PMs de Anajatuba são investigados pelo crime de tortura

Vítima, que foi espancada e mantida em cárcere, denunciou abuso de poder por partes dos agentes públicos.

Fonte: Luciene Vieira

tortura é um costume, um ato bárbaro, que, quase 36 anos depois do fim da ditadura militar no Brasil, ela insistiria em sobreviver na mentalidade de policiais militares como Amarildo Estrela Paixão Júnior, de 27 anos; Samuel Alves de Sousa, 30; e Leandro Silva Pereira, 35. Amarildo Estrela (tenente), Samuel Alves e Leandro Silva estão sendo investigados pela Polícia Civil do Maranhão por serem suspeitos de cometer uma ação executada com crueldade, contra um trabalhador de 32 anos.

Os três policiais teriam dado uma “surra” na vítima, com objetivo de conseguirem informações sobre suspeitos de tráfico de drogas, e confissões de crimes que o torturado jamais cometeu. Os maus-tratos, uso excessivo da força, abuso de autoridade e lesão corporal, que tudo indica praticados pelos três militares, ocorreram há dois dias, na localidade Campinho, no município de Anajatuba, distante 143 km de São Luís.

A data e o horário da sessão de espancamento: 10h:50 da última sexta-feira (31). A vítima de tortura: um homem de 32 anos, que mora no povoado São José, em Anajatuba, e trabalha como motorista autônomo, fazendo transporte de carne de açougues daquela cidade. Quem conhece aquele que foi torturado pelos três militares afirma que se trata de um jovem calmo, sem antecedentes criminais, e de qualidades inerentes, ou seja, bom caráter e temperamento.

Nessa sexta-feira, a bordo de sua motocicleta Honda Bis, de cor vermelha, a vítima saiu de sua casa em direção ao Campinho, um lugar de Anajatuba que fica no fim da Rua do Fio, onde iria coletar esterco de gado, material orgânico muito utilizado como adubo em plantações.
=-=-=-=-=
■ TAREFAS A REALIZAR
- a) Responda com base na reportagem sobre os PMs de Anajatuba:
(i) A quantos quilômetros de São Luís fica o município de Anajatuba?
(ii) Em que trabalha a vítima?
(iii) O que a vítima iria coletar no Campinho?
- b) Reescreva o trecho da reportagem que começa pelas palavras "PMs de Anajatuba" e termina em "dos agentes públicos.", substituindo "Anajatuba" por "Anajatuba (MA)".
- c) Prossiga a reportagem sobre os PMs de Anajatuba a partir da última frase apresentada.

■ MATERIAL FORNECIDO
=-=-=-=-=
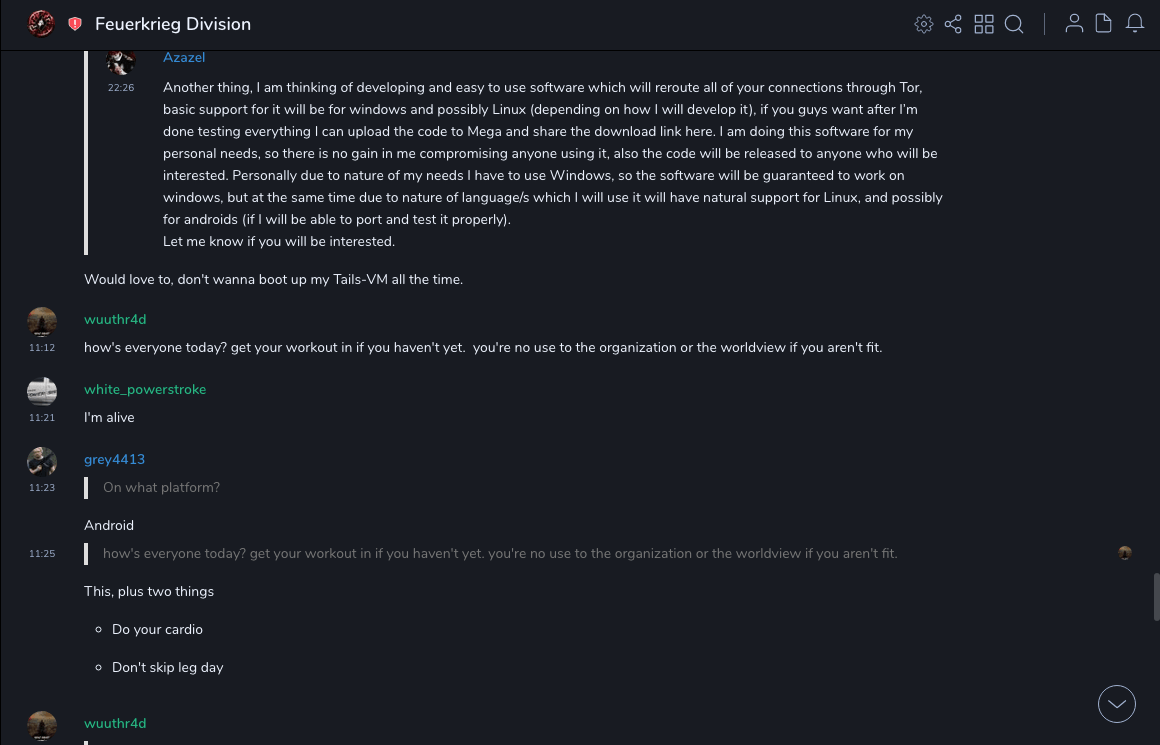Screen dimensions: 1160x745
Task: Open the grid view icon in header
Action: click(984, 24)
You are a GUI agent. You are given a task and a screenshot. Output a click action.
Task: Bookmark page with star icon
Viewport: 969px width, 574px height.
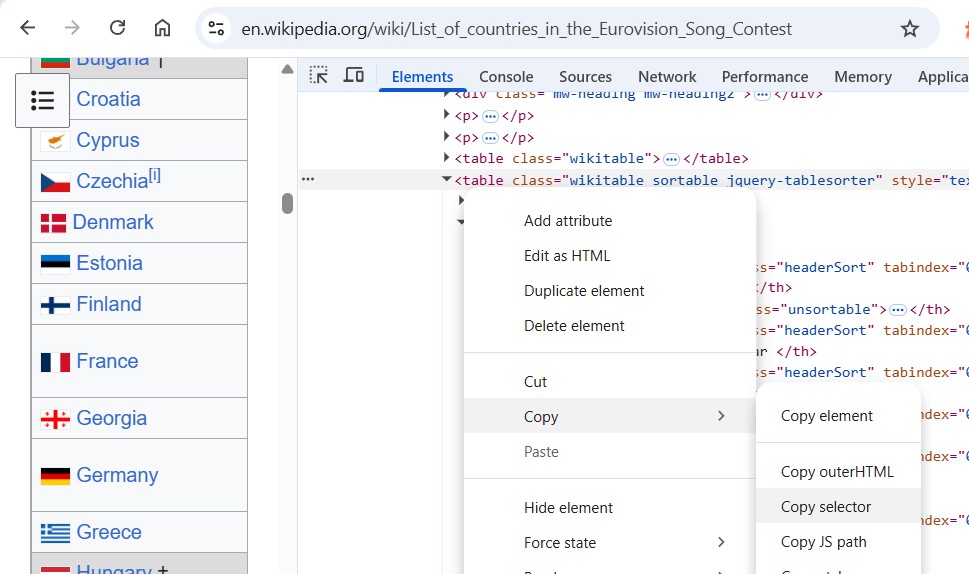[909, 29]
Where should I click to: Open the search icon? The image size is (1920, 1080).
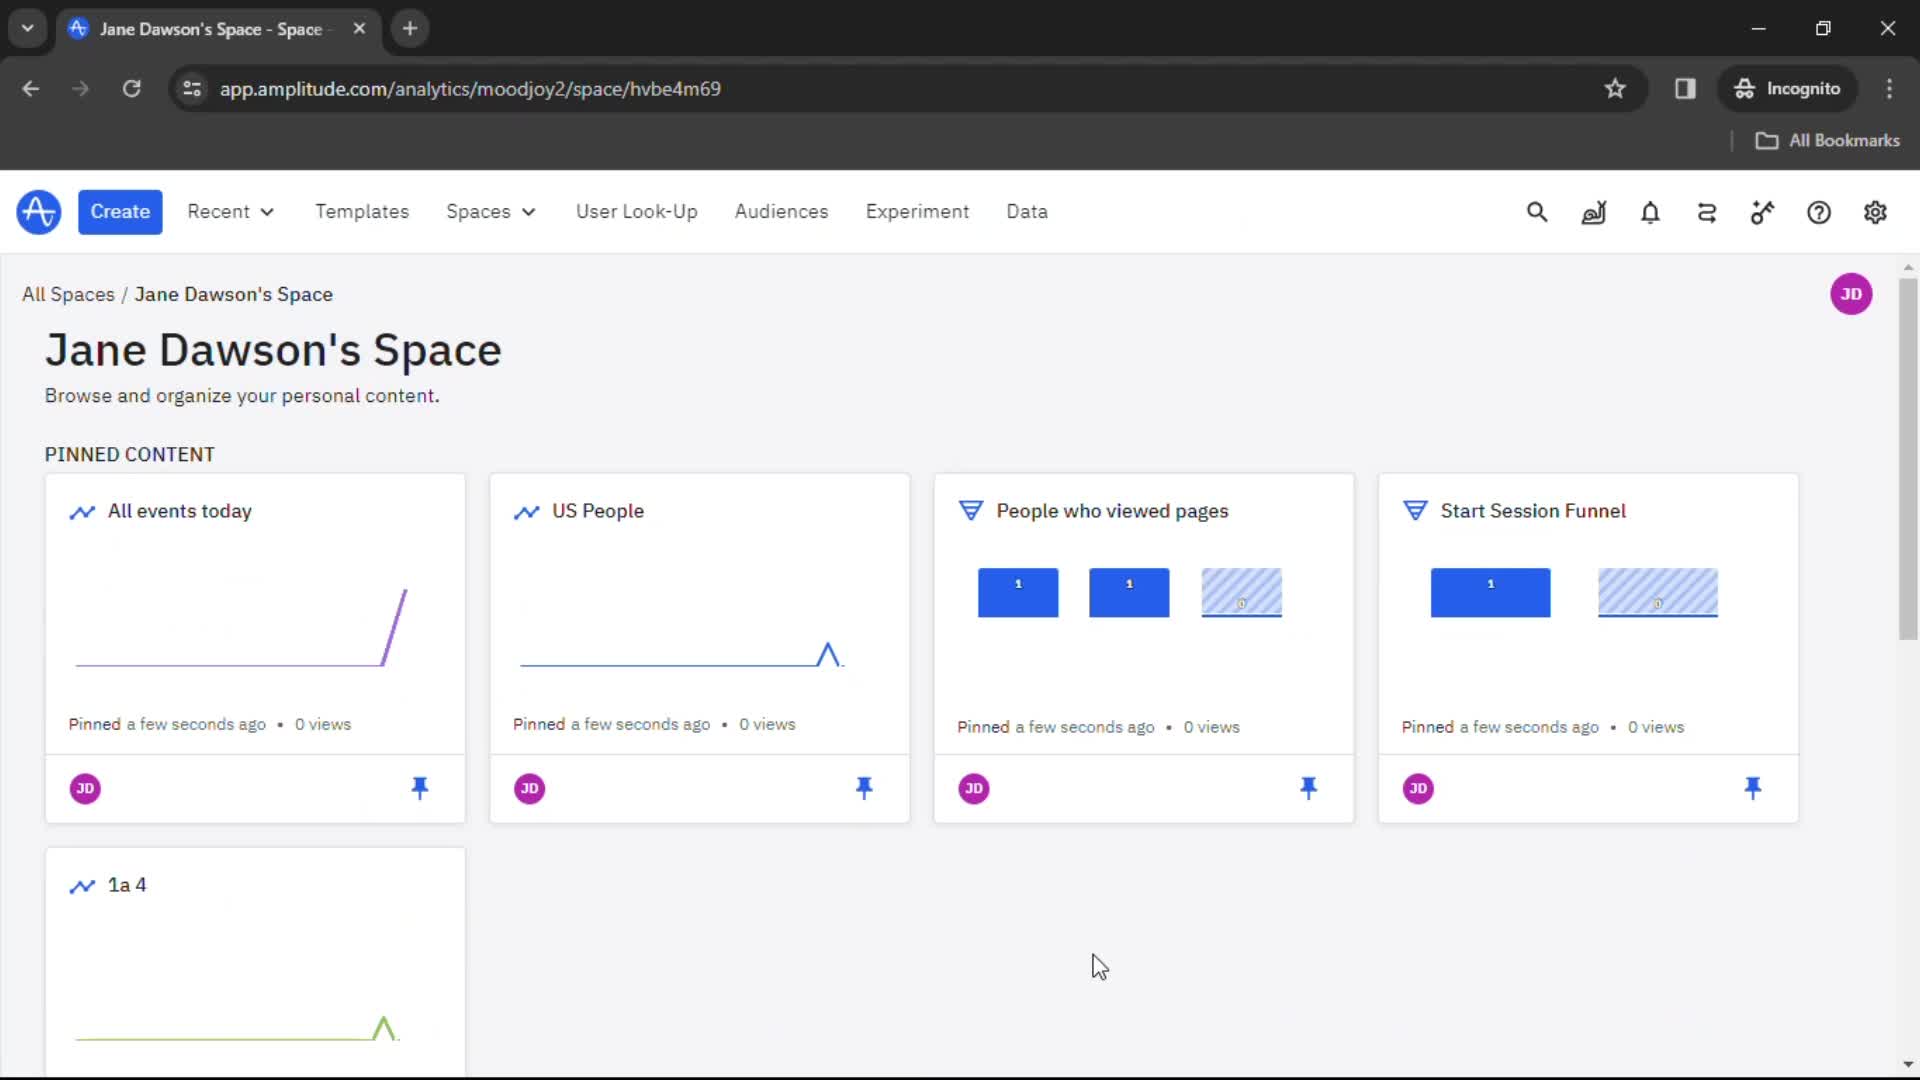pos(1536,211)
=-=-=-=-=
■ RESPOSTAS ÀS TAREFAS
- a)
(i) 143 km.
(ii) Como motorista autônomo, transportando carne de açougues de Anajatuba.
(iii) Esterco de gado.

- b)
PMs de Anajatuba (MA) são investigados pelo crime de tortura

Vítima, que foi espancada e mantida em cárcere, denunciou abuso de poder por partes dos agentes públicos.

- c)
No Campinho, o trabalhador desceu do veículo, e, no exato momento em que abria o bagageiro da motocicleta para tirar uma sacola na qual armazenaria o esterco de gado, a vítima foi abordada pelos policiais militares Amarildo Estrela, Samuel Alves e Leandro Silva Pereira.

Já jogado ao chão, de bruços na terra com esterco de gado, algemado, entre chutes e pauladas, o morador de Anajatuba era interrogado por Amarildo, Samuel e Leandro. “Você é usuário de drogas?” – questionaram os policiais ao motorista. Os militares não pediram os documentos pessoais de identificação da vítima, perguntaram a ela apenas o seu nome.

Quiseram, inclusive, saber informações sobre suspeitos de tráfico de drogas, que supostamente comercializariam os entorpecentes nos povoados Mato Grosso e Bacabal, em Anajatuba. Pessoas que já seriam conhecidas da polícia, pela suposta atuação delas no tráfico de drogas daquela cidade.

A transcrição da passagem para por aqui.